Introduction

This code through explores the statistical method of cluster analysis and includes two of the most commonly used algorithms: hierarchical and k-means clustering.

Cluster analysis, or clustering, is a way of processing data where groups of items within a data set are identified based on their within-group similarities (homogeneity) and out-group differences (heterogeneity). The resulting groups are called clusters and can vary in number based on the data. The type of clustering analysis algorithm chosen for a particular data set can also include multiple experimental iterations with different analyses. There are dozens of published clustering algorithms, some of which were created for specific types of models and are inappropriate for use with other models.

Overview

In this code through, we will focus on the following types of cluster analysis techniques:

  1. Hierarchical clustering, or connectivity-based clustering

  2. k-means clustering, also known as centroid-based clustering

Learning Objectives

Develop a deeper understanding of hierarchical and k-means clustering analysis

Compare the pros and cons of each algorithm

Learn where clustering shows up in real-world applications


Hierarchical Cluster Analysis

Hierarchical cluster analysis is based on the concept that elements closer together are more similar than those farther away. Hierarchical clustering algorithms connect items in a data set to form “clusters’’ of items based on their distance. As we will see below, there are multiple methods that differ by the way distances are computed. The hierarchical clustering algorithms fall into two categories, agglomerative and divisive.

Classifications

Divisive: a “top-down” approach where all observations start in one cluster and subclusters are formed from that cluster iteratively until each object is its own cluster. The algorithm is known as DIANA (DIvisive ANAlysis Clustering) and was first described by Kaufman and Rousseeuw (1990). This algorithm is not as commonly used as the agglomerative approach.
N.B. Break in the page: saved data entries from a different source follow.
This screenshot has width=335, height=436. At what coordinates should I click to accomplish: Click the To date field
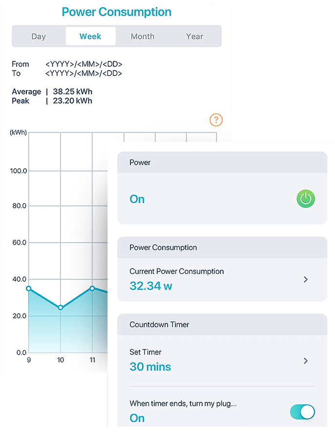click(84, 73)
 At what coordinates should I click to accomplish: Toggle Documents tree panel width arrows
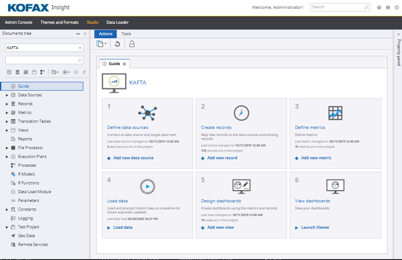78,34
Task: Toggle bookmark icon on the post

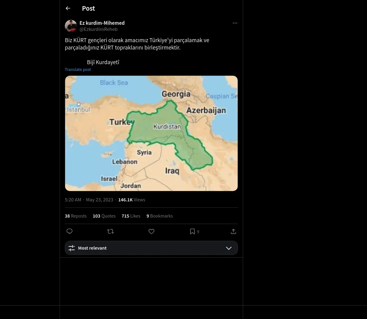Action: (192, 231)

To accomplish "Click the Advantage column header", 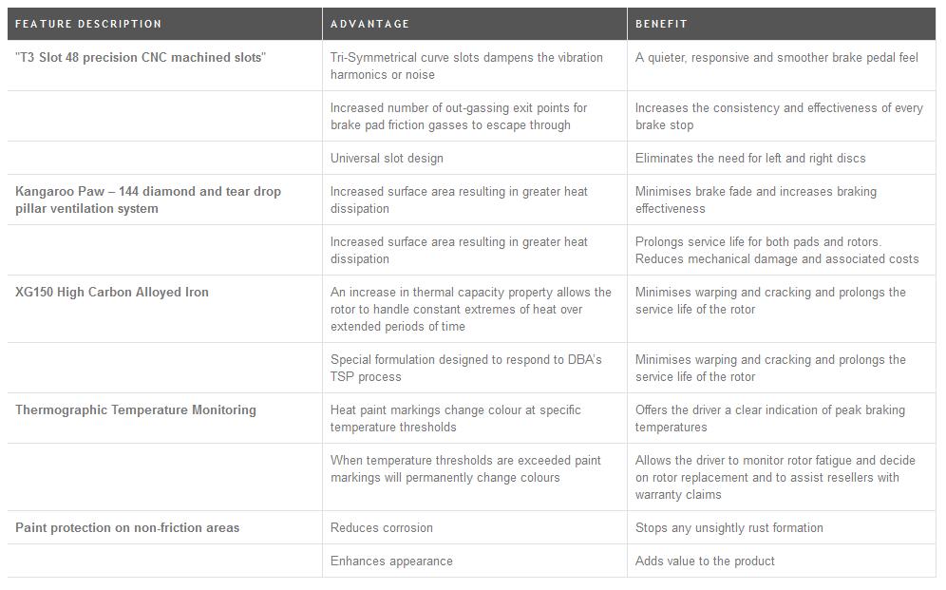I will pos(370,24).
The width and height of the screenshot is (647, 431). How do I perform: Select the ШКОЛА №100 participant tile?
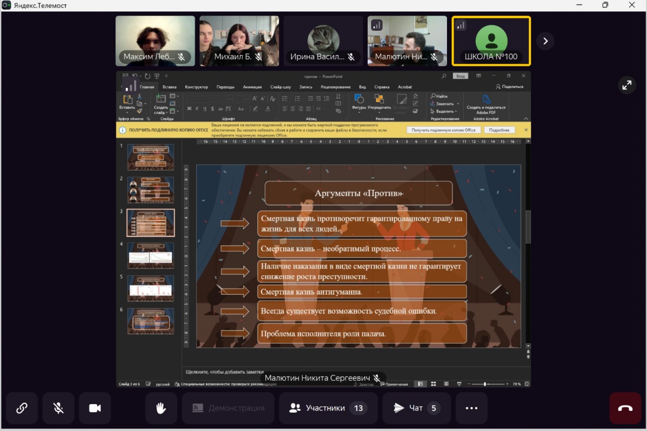coord(491,41)
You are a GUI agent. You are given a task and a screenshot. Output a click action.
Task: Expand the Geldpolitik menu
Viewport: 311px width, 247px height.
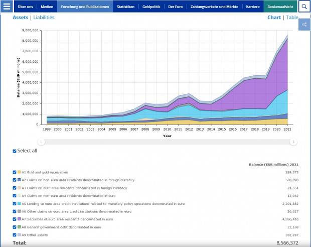(151, 7)
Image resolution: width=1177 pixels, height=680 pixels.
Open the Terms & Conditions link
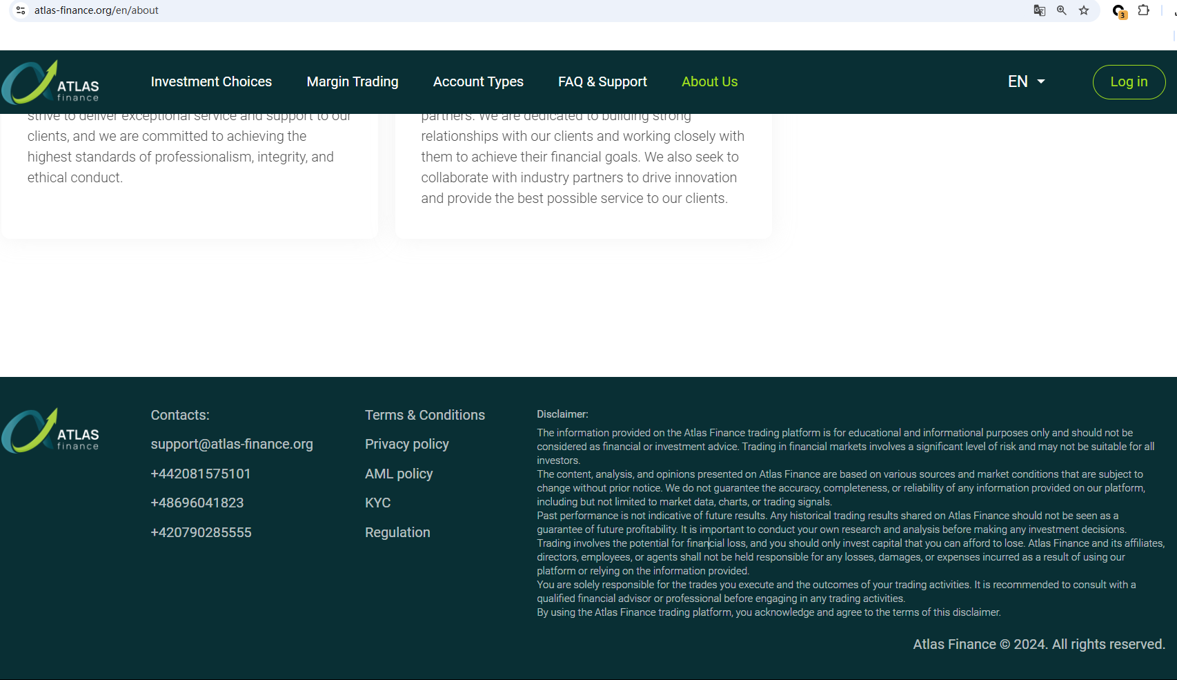425,415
Agglomerative: a “bottom-up” approach where each observation starts in its own cluster and is then merged into successive clusters based on the level of similarity to other clusters. One has to choose the criteria for similarity for the cluster analysis, select a distance metric to employ, and then choose a method for comparing these clusters to each other. This algorithm is performed using the agnes() function in R.

Process

The basic steps of agglomerative hierarchical clustering are outlined below:

  1. Every object starts out as its own cluster.
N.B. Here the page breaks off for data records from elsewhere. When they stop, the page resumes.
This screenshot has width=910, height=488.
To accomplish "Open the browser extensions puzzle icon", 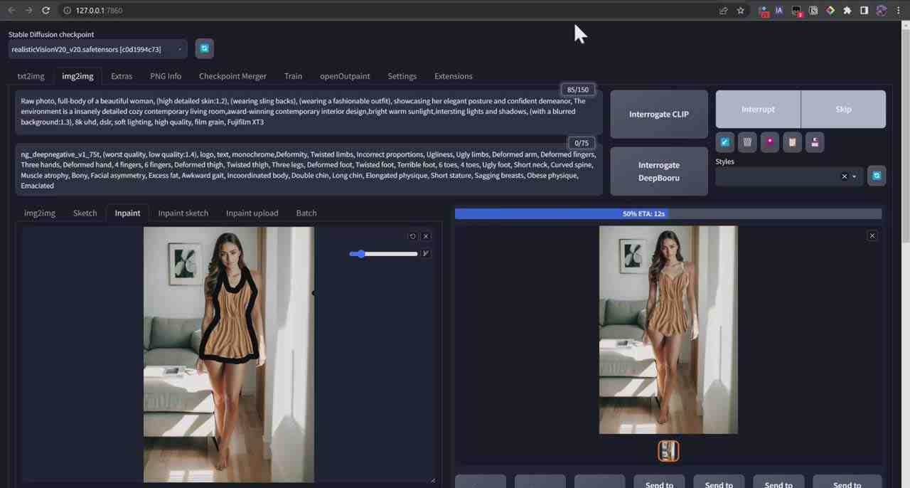I will point(847,11).
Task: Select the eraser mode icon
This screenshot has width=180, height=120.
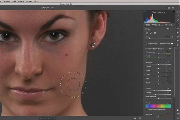Action: tap(155, 32)
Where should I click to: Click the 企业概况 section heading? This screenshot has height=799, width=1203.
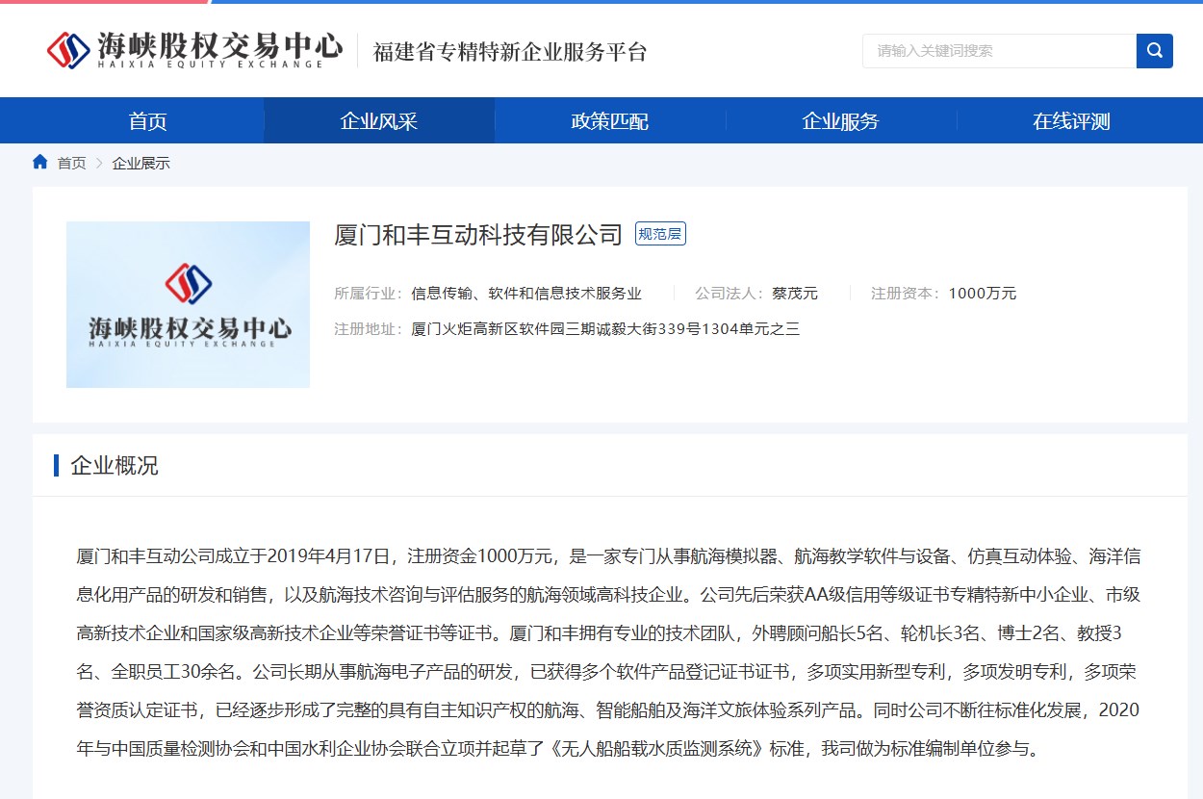tap(115, 467)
  2. The distance between each cluster is determined by some metric. The Euclidean distance is most commonly used and is based upon the Pythagorean Theorem where the hypotenuse of a triangle represents the distance between two points. The type of measure used is arbitrary and can be chosen based on how best to interpret the particular sample.

  3. The distances are compared and the two most similar clusters in the entire data set are grouped first, becoming a single cluster.

  4. The distances between all clusters is recalculated based on the chosen linkage method:

  • Single-linkage compares an object to the closest point contained in each cluster
  • Complete-linkage compares an object to the furthest point contained in each cluster
  • Average-linkage clustering compares an object to the average of all points in a cluster. This is known as the centroid.
  1. The next set of most similar clusters are grouped and the process repeats until a single cluster encompassing all others exists.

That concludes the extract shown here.